» What you have to do:
The lines from the one containing "Instruction: Open the Gemini AI assistant" through the final line of the data below must be written out exactly, both included, and nothing more.

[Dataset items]
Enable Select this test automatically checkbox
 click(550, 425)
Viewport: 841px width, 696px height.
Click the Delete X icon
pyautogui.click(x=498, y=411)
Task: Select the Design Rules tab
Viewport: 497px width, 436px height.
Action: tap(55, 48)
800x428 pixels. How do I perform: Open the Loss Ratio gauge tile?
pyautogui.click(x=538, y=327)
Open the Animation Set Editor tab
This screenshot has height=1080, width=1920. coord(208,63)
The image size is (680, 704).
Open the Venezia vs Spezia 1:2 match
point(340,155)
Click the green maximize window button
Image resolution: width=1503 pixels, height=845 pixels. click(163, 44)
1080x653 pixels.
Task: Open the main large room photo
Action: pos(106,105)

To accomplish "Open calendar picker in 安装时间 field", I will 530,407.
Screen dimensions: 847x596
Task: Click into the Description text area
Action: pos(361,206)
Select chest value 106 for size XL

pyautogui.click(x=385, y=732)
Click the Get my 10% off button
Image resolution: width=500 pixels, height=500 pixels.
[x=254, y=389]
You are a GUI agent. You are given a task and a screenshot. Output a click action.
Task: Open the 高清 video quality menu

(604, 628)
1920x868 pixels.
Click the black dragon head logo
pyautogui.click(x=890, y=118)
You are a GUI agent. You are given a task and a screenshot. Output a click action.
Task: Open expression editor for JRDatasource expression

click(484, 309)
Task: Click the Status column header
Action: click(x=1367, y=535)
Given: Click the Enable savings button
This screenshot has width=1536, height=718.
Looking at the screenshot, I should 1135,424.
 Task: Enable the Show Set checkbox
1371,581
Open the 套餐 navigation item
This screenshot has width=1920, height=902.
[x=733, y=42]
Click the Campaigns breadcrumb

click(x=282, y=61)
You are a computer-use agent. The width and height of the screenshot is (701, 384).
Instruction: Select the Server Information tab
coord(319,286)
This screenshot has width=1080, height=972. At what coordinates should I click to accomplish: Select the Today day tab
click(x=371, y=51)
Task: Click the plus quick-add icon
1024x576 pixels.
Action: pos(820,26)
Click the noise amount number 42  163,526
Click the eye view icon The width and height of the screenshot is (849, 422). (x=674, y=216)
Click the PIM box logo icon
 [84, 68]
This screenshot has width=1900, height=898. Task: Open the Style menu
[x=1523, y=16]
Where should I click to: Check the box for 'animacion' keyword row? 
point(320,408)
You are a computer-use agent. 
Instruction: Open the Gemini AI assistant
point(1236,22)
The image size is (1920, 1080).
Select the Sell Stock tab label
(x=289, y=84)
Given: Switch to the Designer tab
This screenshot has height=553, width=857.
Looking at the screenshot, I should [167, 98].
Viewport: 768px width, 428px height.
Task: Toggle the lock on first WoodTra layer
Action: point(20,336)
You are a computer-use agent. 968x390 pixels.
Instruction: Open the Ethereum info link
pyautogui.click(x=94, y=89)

» Result of the exercise:
Instruction: Open the Gemini AI assistant
point(1236,22)
The image size is (1920, 1080).
Select the Sell Stock tab label
(x=289, y=84)
Given: Switch to the Designer tab
This screenshot has height=553, width=857.
Looking at the screenshot, I should [167, 98].
Viewport: 768px width, 428px height.
Task: Toggle the lock on first WoodTra layer
Action: point(20,336)
You are a computer-use agent. 968x390 pixels.
Instruction: Open the Ethereum info link
pyautogui.click(x=94, y=89)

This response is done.